Perhaps this could look something this?

KexAlgorithms:
 strategy: append # for +
 algorithms:
   - sntrup761x25519-sha512@openssh.com
   - curve25519-sha256,curve25519-sha256@libssh.org
   - ecdh-sha2-nistp256

Another complication are things like AuthenticationMethods:

This option must be followed by one or more lists of comma-separated authentication method names, or by the single string any to indicate the default behaviour of accepting any single authentication method.
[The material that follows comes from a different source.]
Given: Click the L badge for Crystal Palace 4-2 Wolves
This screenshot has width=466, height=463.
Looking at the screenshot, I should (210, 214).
None of this initial ideas are great:

AuthenticationMethods: any

AuthenticationMethods:
  - publickey
  - password

AuthenticationMethods:
  1:
    - publickey
    - password
  2:
    - publickey
    - keyboard-interactive

Also since YAML / JSON doesn't support ordered lists and the order is critical that could be an issue and I'm not sure that a variable having multiple potential types is a good idea.
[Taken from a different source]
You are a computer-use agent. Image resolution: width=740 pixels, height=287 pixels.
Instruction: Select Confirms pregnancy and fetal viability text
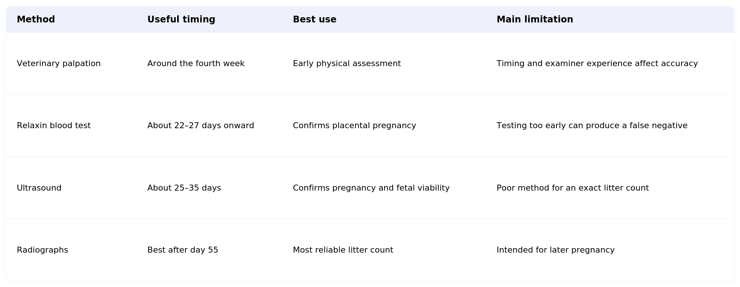pos(371,188)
In addition the sshd_config file uses camel case but sshd -T has lower case variable names, I don't know if a mapping for this would be a good thing and / or a necessary option?, this isn't something to worry about since the man page for sshd_config states:

keywords are case-insensitive and arguments are case-sensitive

Another potential gotcha is that some variables take simply yes / no as values, like AllowAgentForwarding, so this would perhaps make sense as a boolean rather than a string, however AllowTcpForwarding allows all, local, no, remote or yes so this could be a boolean or a string depending on the value, however my preference would probably be for it always to be a string since Ansible role validation only support variables being of one type.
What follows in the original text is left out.